Now awful messengre.com cannot delete your entire file system.

Solution 5 - Javascript

It looks like Electron's security evolved like this (source).

Electron 1 nodeIntegration defaults to true

Renderer has full access to Node API -- huge security risks if Renderer loads remote code.

Electron 5 nodeIntegration defaults to false

When set to false, a preload script is used to expose specific API to Renderer. (The preload script always has access to Node APIs regardless of the value of nodeIntegration)

//preload.js
window.api = {
    deleteFile: f => require('fs').unlink(f)
}

Electron 5 contextIsolation defaults to true (actually still defaults to false in Electron 11)

This causes preload script to run in a separate context. You can no longer do window.api = .... You now have to do:

//preload.js
const { contextBridge } = require('electron')

contextBridge.exposeInMainWorld('api', {
    deleteFile: f => require('fs').unlink(f)
})

Electron 6 require()ing node builtins in sandboxed renderers no longer implicitly loads the remote version

If Renderer has sandbox set to true, you have to do:

//preload.js
const { contextBridge, remote } = require('electron')

contextBridge.exposeInMainWorld('api', {
    deleteFile: f => remote.require('fs').unlink(f)
})

Electron 10 enableRemoteModule default to false (remote module deprecated in Electron 12)

The remote module is used when you need to access Node APIs from a sandboxed Renderer (as in above example); or when you need to access Electron APIs that are available only to the Main process (such as dialog, menu). Without remote, you'll need to write explicit IPC handlers like follows.

//preload.js
const { contextBridge, ipcRenderer } = require('electron')

contextBridge.exposeInMainWorld('api', {
    displayMessage: text => ipcRenderer.invoke("displayMessage", text)
})

//main.js
const { ipcMain, dialog } = require('electron')

ipcMain.handle("displayMessage", text => dialog.showMessageBox(text))

Electron 10 deprecate nodeIntegration flag (removed in Electron 12)

Recommendation

Always set {nodeIntegration: false, contextIsolation: true, enableRemoteModule: false}.

For max security, set {sandbox: true}. Your preload script will have to use IPC to call the Main process to do everything.

If sandbox is false, your preload script can access Node API directly, as in require('fs').readFile. You're secure as long as you don't this:

//bad
contextBridge.exposeInMainWorld('api', {
    readFile: require('fs').readFile
})

Solution 6 - Javascript

Are you using nodeIntegration: false while BrowserWindow initialization? If so, set it to true (defaults value is true).
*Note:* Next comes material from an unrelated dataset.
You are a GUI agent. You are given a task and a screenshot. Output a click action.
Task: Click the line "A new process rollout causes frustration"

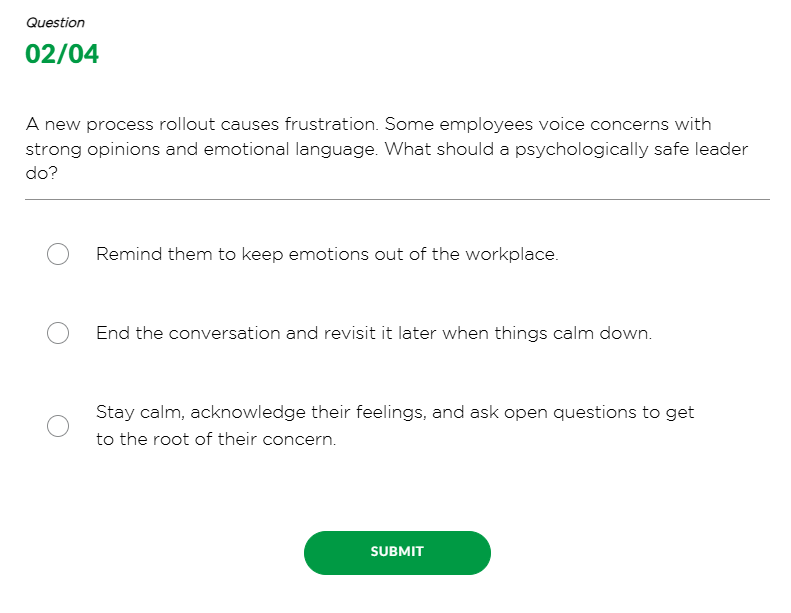pos(202,125)

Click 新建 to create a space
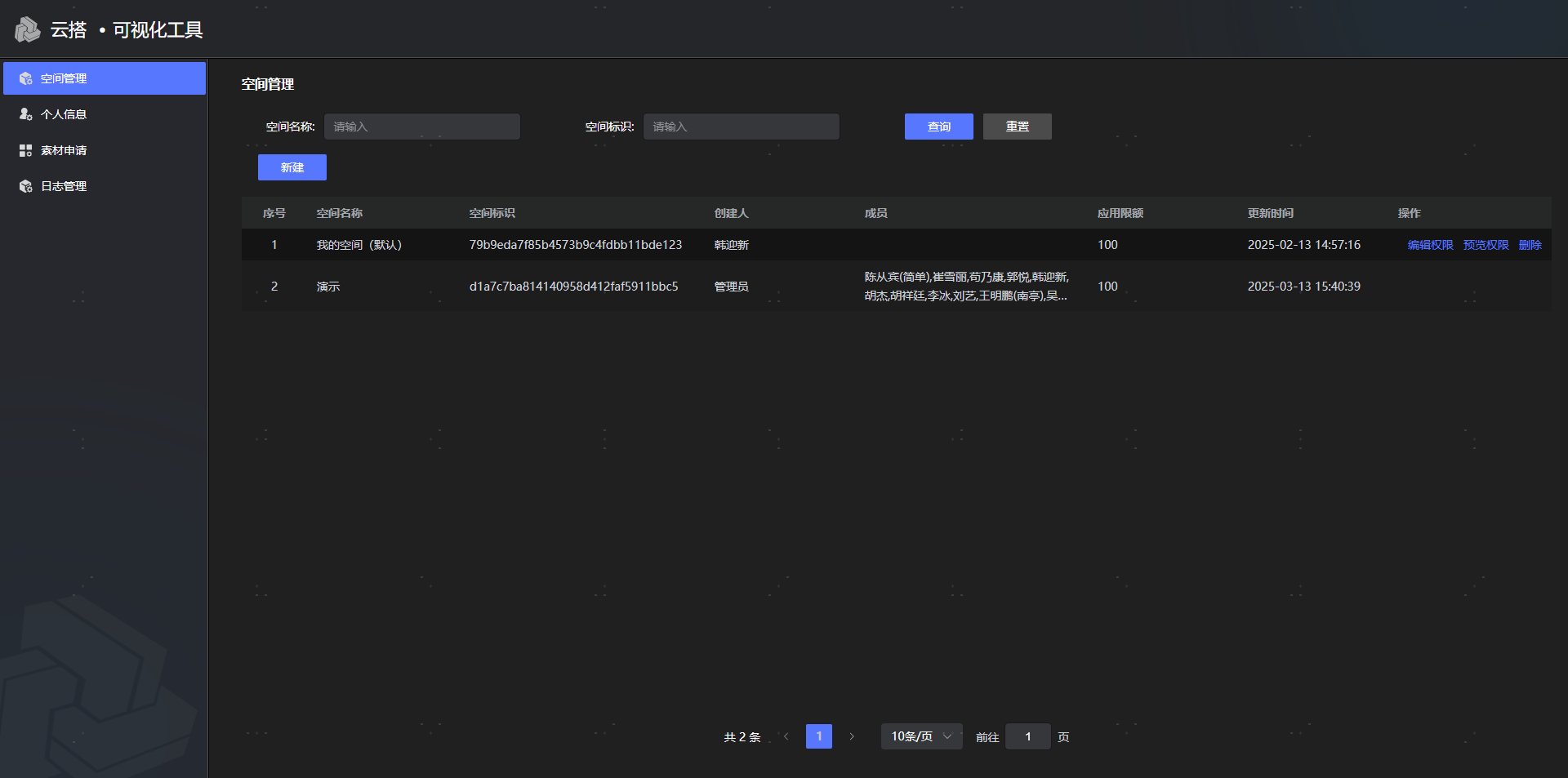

And include your external scripts in the HTML like this (not as <script> src="./index.js" </script>):

<script>
   require('./index.js')
</script>

Solution 7 - Javascript

All I wanted to do was to require a js file in my html page because of the tutorial I was following. However, I intend to use remote modules so security was paramount. I modified Michael's answer up there so I'm posting, purely for those who spent hours looking for a secure alternative to 'require' like me. If the code is incorrect, feel free to point it out.

main.js

const electron = require('electron');
const app=electron.app;
const BrowserWindow=electron.BrowserWindow;
const ipcMain=electron.ipcMain;

const path=require('path');
const url=require('url');

let win;

function createWindow(){
    win=new BrowserWindow({
        webPreferences:{
            contextIsolation: true,
            preload: path.join(__dirname, "preload.js")
        }
    });
    win.loadURL(url.format({
        pathname: path.join(__dirname, 'index.html'),
        protocol: 'file',
        slashes: true
    }));

    win.on('close', function(){
        win=null
    });
}

app.on('ready', createWindow);

preload.js

const electron=require('electron');
const contextBridge=electron.contextBridge;

contextBridge.exposeInMainWorld(
    "api", {
        loadscript(filename){
            require(filename);
        }
    }
);

index.html

<!DOCTYPE html>
<html>
    <head>
        <title>Hello World App</title>
    </head>
    <body>
        <h1>Hello World</h1>
        <button id="btn">Click</button>
    </body>
    <script>
        window.api.loadscript('./index.js');
    </script>
</html>

index.js

const btn = document.getElementById('btn');
btn.addEventListener('click', function(){
    console.log('button clicked');
});

I am especially curious to know if this still presents a security risk. Thanks.

Solution 8 - Javascript

You have to enable the nodeIntegration in webPreferences to use it. see below,

const { BrowserWindow } = require('electron')
let win = new BrowserWindow({
  webPreferences: {
    nodeIntegration: true
  }
})
win.show()

There was a breaking api changes in electron 5.0(Announcement on Repository). In recent versions nodeIntegration is by default set to false.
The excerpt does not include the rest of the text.